Метр за метром, в свой рост, скрупулезно ощупывая каждую пядь кирпичной кладки, я обошел весь периметр подвала, но ничего, что вызывало хотя бы подозрение, обнаружить мне не удалось. Потом, перекатывая шаткую бочку, я с ее помощью обследовал оставшуюся верхнюю часть стен, но с прежним отрицательным результатом. Или попяра был хитер, или я глуп. Наверное, не здесь он похоронил свои сокровища. Ничего не поделаешь, проигрывать тоже нужно уметь.
До полуночи оставалось три часа, и пора было приступать к заготовке дров для костра. Три обруча, что скрепляли бочку, особых хлопот мне не доставили. Пружинисто отлетел четвертый, и вековые выпуклые доски дробно посыпались на пыльный пол подземелья. Теперь мне следовало поднять их по ступеням и выложить аккуратный и рациональный костер под дверью, за что я и принялся. Оттащив первую охапку, я вернулся за второй, и тут, подгребая доски, я наткнулся на странную неровность пола. Суетно и торопливо, прямо руками я начал отгребать пыль, постепенно обнажая выступающий над полом квадрат размером примерно метр на метр. Он тоже состоял из кирпича, но выложен был гораздо позднее и не с таким тщанием, как остальной, окружающий его пол. Можно было подумать, что мастер, трудившийся здесь, в этом деле совсем не искушен. Выпирающие неровности чередовались с глубокими щелями и пустотами. Очевидно, вход замуровывали второпях, мало заботясь об общем интерьере и дизайне, а это дает основание предположить, что трудился здесь перед смертушкой не кто иной, как спешащий упрятать свои реликвии Алексей Михайлович Крюков. Неужели мне удалось найти то, что до меня безуспешно пытались сделать многие? Неужели я обнаружил то, что многие десятилетия было скрыто от людских глаз?
Переломив бочоночный обруч, я принялся его острым краем выцарапывать окаменевший раствор, и по тому, как он легко и податливо крошился, я лишний раз мог убедиться, что орудовал здесь человек, далекий от строительства. Первый вынутый кирпич заставил меня попотеть, зато дальше дело пошло легко и непринужденно, и вскоре я оказался перед металлическим люком – платформой, на которой держалась кладка.
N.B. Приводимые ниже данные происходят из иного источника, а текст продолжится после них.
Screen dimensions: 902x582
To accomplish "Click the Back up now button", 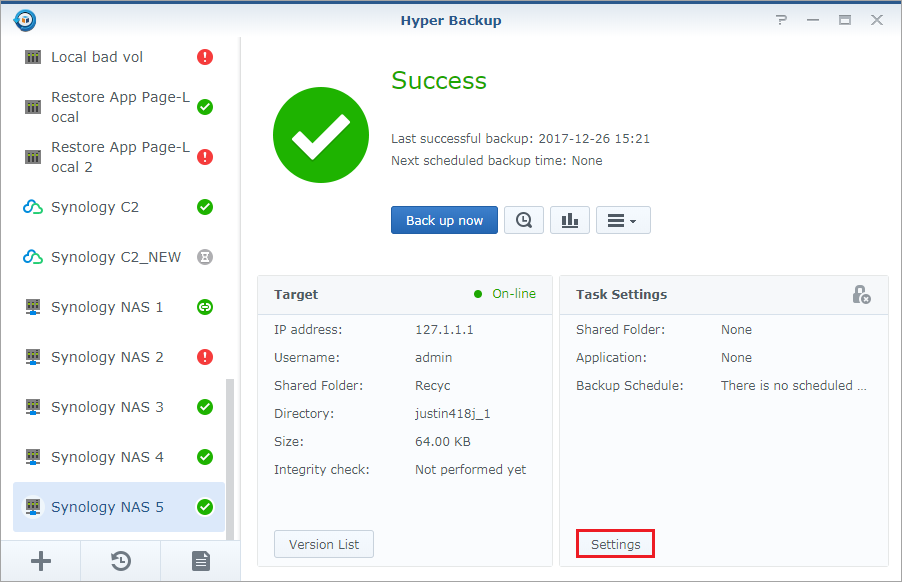I will (444, 220).
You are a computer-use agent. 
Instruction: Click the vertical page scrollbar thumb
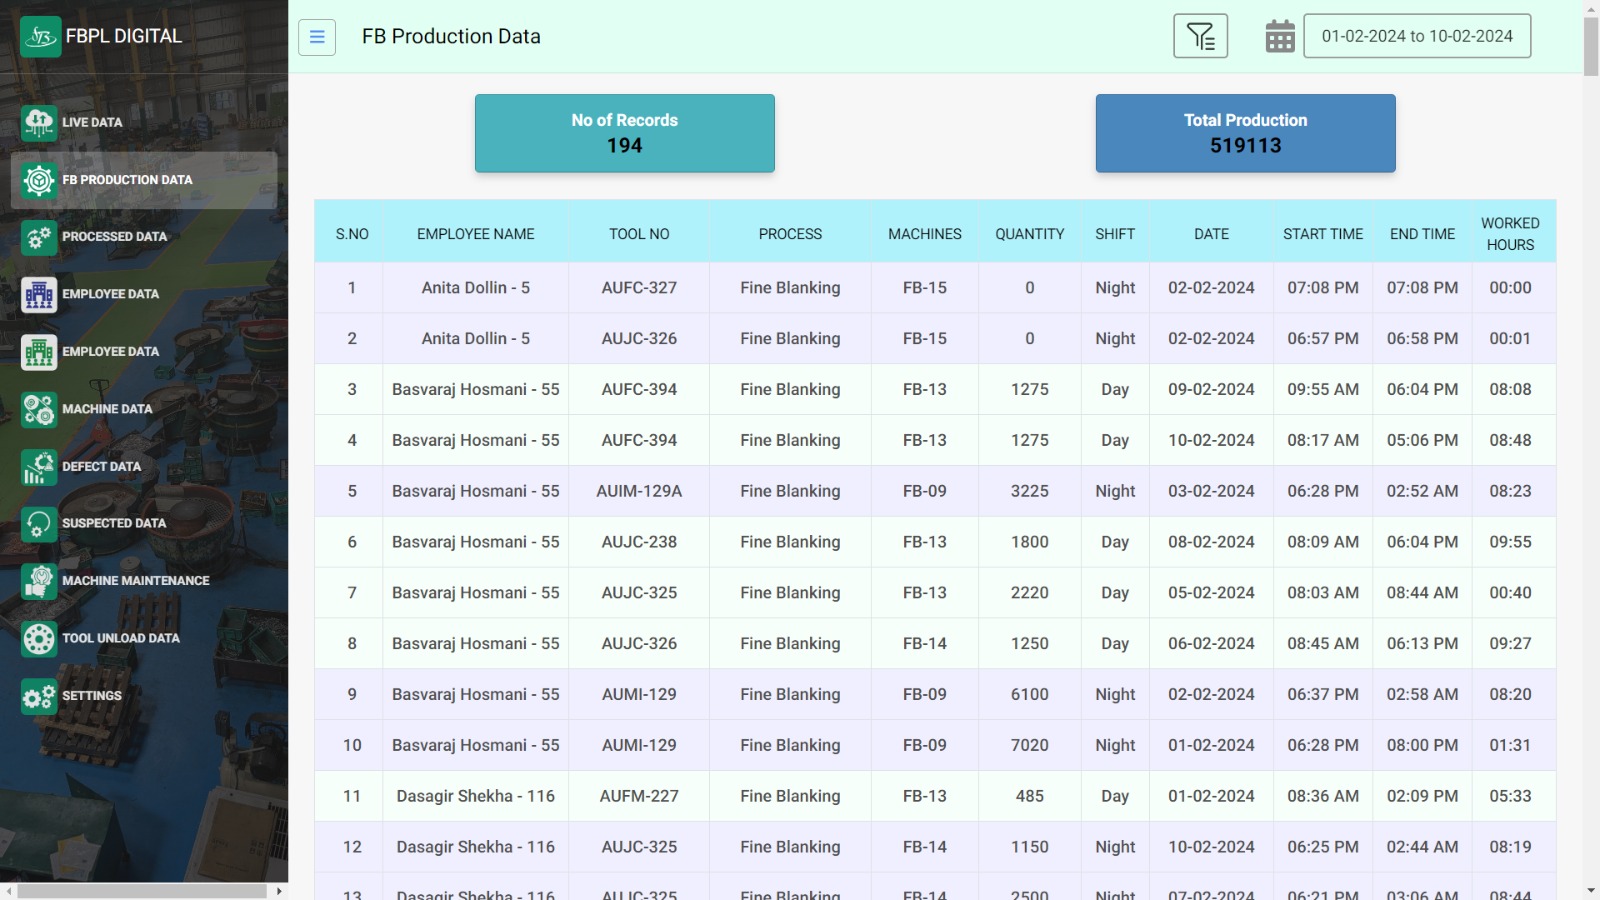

Внушительное кованое кольцо, прикрепленное к крышке люка, вызвало во мне целую гамму чувств. Подобно прелюдии Шопена, зловеще запели потревоженные петли, и под моими ногами открылась черная пасть церковной преисподней.
Щербатые ступени, уходящие вниз, падали почти отвесно, и мне стоило большого труда сделать первый шаг. Лаз, который начинался от последней ступени, оказался узким и низким, так что идти по нему я мог, только пригнув голову. Прорублен он был в осадочных породах типа известняка, и теперь мне становилась понятна белесая ряса священника. Дно было неровным, и его корявые наросты хищно цеплялись за подошвы. Оно периодически то поднималось, то круто падало вниз, совершенно мешая передвижению. Как это ни странно, но дышалось здесь нормально и можно было предположить, что лаз имеет второй выход. По времени я прошел уже более пятнадцати минут, когда лаз, неожиданно расширившись, привел меня в карстовую пустоту размером с комнату, украшенную причудливыми сталактитами. Воздух здесь вообще был выше всяческих похвал, и я остановился передохнуть, а заодно и осмотреться.
Обследовав первую половину и не обнаружив ничего интересного, я шагнул за сталактитовый занавес. Одного взгляда было достаточно, чтобы понять, где священник оборудовал свой тайник. В известковой естественной нише он устроил что-то похожее на дощатый стеллаж, полки которого в настоящее время украшали только гнилые мешки и три пустых, наспех сколоченных ящика. Это был удар ниже пояса. Несколько минут я тупо разглядывал черные доски с недавними следами пребывания человека.
Ну что, господин Гончаров, получил?
Получил, Константин Иванович, но какая же сволочь обошла меня на кривой?
Я так думаю, та самая, что хотела закопать тебя в старом крюковском сортире, а недавно замкнула дверь ризницы.
Неужели бандюги завладели старинным церковным серебром?
По всей видимости, так.
Что же теперь делать?
Странный вопрос. Я бы на твоем месте поторопился найти выход, а уж потом решал, что делать. Да и кушать очень хочется.